A minimal implementation of the Polynomial Commitments API for EIP-4844 and EIP-7594, written in C.
While the core implementation is in C, bindings are available for various high-level languages, providing convenient wrappers around C functions. These bindings are intended to be used by Ethereum clients, to avoid re-implementation of crucial cryptographic functions.
Language | Link |
---|---|
C# | README |
Go | README |
Java | README |
Nim | README |
Node.js | README |
Python | README |
Rust | README |
The C-KZG-4844 library provides implementations of the public KZG functions that are defined in the Polynomial Commitments specification. The aim is to align these functions as closely as possible with the specification.
For EIP-4844:
blob_to_kzg_commitment
compute_kzg_proof
compute_blob_kzg_proof
verify_kzg_proof
verify_blob_kzg_proof
verify_blob_kzg_proof_batch
For EIP-7594:
compute_cells_and_kzg_proofs
recover_cells_and_kzg_proofs
verify_cell_kzg_proof_batch
This library also provides functions for loading and freeing the trusted setup, which are not defined in the specification. These functions are intended to be executed once during the initialization process. As the name suggests, the trusted setup file is considered to be trustworthy.
load_trusted_setup
load_trusted_setup_file
free_trusted_setup
All bindings are tested against the KZG reference tests, which are defined in the consensus-spec-tests repository. Additionally, a suite of unit tests for internal C functions is located here.
The interface functions in C-KZG-4844 are single-threaded for simplicity, as
implementing multi-threading across multiple platforms can be complex. While
performance is important, these functions are already quite fast and efficient.
For instance, verify_blob_kzg_proof
is expected to finish in under 3ms on most
systems.
When processing multiple blobs, verify_blob_kzg_proof_batch
is more efficient
than calling verify_blob_kzg_proof
individually. In CI tests, verifying 64
blobs in batch is 53% faster per blob than verifying them individually. For a
single blob, verify_blob_kzg_proof_batch
calls verify_blob_kzg_proof
, and
the overhead is negligible.
C-KZG-4844 provides benchmarks in the Go bindings. It is easier to write benchmarks in a high-level language and doing benchmarks in the bindings offers a more realistic performance overview, including FFI overhead. Additionally, C-KZG-4844 is not expected to be used outside the bindings.

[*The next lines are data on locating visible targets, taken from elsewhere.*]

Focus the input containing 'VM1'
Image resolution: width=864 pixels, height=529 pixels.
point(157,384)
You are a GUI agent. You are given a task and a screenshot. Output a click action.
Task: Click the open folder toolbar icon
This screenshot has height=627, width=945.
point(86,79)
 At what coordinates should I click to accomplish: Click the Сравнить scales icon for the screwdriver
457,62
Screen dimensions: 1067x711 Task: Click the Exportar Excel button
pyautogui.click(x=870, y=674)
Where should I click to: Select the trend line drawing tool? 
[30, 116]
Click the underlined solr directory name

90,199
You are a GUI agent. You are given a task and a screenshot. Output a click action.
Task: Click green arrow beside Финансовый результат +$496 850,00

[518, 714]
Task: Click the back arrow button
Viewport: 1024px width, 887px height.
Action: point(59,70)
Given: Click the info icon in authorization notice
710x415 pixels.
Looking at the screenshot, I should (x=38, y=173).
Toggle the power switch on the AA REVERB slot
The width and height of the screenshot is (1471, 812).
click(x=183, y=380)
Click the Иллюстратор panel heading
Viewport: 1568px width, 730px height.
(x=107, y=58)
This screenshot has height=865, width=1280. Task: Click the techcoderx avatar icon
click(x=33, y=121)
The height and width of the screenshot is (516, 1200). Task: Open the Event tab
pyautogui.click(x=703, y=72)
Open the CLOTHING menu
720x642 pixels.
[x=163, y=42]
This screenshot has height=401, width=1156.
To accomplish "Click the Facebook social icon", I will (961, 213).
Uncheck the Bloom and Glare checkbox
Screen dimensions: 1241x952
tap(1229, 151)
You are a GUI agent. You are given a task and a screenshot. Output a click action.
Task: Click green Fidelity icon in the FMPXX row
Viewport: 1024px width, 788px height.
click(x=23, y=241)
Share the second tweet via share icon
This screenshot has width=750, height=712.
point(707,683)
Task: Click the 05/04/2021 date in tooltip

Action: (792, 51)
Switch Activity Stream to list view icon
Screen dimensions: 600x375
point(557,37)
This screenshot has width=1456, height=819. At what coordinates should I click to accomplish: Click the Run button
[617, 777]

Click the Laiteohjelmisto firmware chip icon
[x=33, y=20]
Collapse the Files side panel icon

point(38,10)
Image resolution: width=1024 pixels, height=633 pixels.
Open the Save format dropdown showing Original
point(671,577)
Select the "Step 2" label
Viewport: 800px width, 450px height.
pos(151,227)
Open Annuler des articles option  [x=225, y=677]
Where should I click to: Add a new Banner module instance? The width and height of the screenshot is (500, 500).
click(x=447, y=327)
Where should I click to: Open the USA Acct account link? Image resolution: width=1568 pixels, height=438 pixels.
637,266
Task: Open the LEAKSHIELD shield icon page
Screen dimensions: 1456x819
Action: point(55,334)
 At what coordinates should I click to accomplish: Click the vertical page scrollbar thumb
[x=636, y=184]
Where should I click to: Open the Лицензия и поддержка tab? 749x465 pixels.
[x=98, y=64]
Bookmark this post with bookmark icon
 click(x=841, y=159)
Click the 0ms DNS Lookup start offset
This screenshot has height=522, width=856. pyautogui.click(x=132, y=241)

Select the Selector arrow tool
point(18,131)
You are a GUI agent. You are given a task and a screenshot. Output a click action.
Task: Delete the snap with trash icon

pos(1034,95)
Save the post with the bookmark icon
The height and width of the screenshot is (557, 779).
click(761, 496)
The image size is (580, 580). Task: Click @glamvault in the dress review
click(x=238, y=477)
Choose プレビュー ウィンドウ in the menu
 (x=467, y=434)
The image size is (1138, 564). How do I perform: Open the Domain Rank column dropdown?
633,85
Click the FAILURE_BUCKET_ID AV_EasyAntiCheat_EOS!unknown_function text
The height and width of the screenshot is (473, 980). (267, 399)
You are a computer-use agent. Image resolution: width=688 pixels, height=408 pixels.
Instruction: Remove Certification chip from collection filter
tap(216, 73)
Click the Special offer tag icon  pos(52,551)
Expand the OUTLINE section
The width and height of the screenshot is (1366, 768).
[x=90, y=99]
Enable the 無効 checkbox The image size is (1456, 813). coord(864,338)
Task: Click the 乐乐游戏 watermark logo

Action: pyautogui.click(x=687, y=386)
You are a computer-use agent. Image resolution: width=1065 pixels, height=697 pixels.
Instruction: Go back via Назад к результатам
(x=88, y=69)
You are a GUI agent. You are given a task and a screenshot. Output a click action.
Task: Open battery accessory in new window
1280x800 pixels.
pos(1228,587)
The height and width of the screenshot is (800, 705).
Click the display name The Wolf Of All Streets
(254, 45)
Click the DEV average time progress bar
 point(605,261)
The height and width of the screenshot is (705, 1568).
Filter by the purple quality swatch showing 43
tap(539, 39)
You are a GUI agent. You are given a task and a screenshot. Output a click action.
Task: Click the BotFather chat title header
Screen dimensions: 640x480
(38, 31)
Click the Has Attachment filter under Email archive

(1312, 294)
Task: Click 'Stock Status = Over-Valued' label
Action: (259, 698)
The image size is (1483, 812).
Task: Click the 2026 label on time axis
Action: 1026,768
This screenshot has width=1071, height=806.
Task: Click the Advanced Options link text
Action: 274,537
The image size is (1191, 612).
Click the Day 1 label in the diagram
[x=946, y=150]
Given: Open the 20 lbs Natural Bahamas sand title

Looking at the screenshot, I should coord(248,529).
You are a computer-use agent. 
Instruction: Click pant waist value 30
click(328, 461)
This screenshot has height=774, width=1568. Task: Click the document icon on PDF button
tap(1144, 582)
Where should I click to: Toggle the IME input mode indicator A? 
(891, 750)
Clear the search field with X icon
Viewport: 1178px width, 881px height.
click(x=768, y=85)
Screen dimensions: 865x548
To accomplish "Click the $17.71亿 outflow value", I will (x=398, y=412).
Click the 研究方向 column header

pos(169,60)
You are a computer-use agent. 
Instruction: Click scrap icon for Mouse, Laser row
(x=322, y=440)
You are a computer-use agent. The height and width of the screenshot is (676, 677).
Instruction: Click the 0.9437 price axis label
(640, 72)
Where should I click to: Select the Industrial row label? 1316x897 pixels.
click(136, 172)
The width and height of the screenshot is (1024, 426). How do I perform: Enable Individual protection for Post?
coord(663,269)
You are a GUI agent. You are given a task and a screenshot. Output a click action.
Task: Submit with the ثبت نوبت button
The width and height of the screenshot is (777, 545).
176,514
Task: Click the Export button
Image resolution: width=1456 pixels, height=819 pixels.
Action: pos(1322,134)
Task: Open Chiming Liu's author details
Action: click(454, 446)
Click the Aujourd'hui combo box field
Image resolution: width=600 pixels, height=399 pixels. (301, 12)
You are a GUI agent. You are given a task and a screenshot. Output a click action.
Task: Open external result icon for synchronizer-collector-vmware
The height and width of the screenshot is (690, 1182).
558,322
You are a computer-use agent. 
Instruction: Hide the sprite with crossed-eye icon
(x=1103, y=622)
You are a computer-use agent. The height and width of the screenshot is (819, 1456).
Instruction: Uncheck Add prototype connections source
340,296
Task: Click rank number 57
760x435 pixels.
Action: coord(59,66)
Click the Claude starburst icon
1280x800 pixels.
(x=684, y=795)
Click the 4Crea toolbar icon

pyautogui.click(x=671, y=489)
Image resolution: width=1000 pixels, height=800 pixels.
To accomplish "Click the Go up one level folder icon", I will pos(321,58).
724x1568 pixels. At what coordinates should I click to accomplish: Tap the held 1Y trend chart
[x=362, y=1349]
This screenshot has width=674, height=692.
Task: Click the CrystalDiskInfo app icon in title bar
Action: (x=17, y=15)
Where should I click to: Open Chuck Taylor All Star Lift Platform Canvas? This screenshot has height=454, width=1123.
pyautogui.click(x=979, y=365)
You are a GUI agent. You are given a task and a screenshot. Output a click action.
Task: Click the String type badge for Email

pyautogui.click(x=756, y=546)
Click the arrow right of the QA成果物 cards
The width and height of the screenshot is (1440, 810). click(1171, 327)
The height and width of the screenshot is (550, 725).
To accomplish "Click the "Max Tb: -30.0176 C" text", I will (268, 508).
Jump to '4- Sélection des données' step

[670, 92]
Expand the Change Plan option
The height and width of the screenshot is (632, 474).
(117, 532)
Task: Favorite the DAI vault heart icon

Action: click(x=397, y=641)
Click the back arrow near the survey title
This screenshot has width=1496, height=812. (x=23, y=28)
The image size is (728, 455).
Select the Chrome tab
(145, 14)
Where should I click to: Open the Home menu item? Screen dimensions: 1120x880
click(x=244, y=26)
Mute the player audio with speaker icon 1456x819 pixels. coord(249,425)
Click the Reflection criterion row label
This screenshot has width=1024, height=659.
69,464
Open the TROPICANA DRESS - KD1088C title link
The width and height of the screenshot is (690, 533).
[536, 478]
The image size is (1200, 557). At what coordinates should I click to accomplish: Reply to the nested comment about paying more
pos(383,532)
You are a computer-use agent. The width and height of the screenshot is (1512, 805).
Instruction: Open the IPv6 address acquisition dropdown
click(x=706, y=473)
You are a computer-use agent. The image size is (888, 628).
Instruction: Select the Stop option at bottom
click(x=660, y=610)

The source code of C-KZG-4844 was audited by Sigma
Prime in June 2023. You can find the audit
report
in the doc/audit/
directory. Notably, the audit was for commit fd24cf8
and
code introduced for EIP-7594 has not been audited yet.
The primary reason for choosing C is that blst, the BLS12-381 signature library we wanted to use, is mostly written in C. Rust was a viable alternative, but it has some disadvantages. The C toolchain is ubiquitous, and it would be somewhat awkward for all the bindings to depend on another toolchain, such as Rust. Compared to Rust, C offers a lighter memory and binary footprint. Furthermore, C serves as the de facto language for FFI, so we could not have completely avoided using C anyway.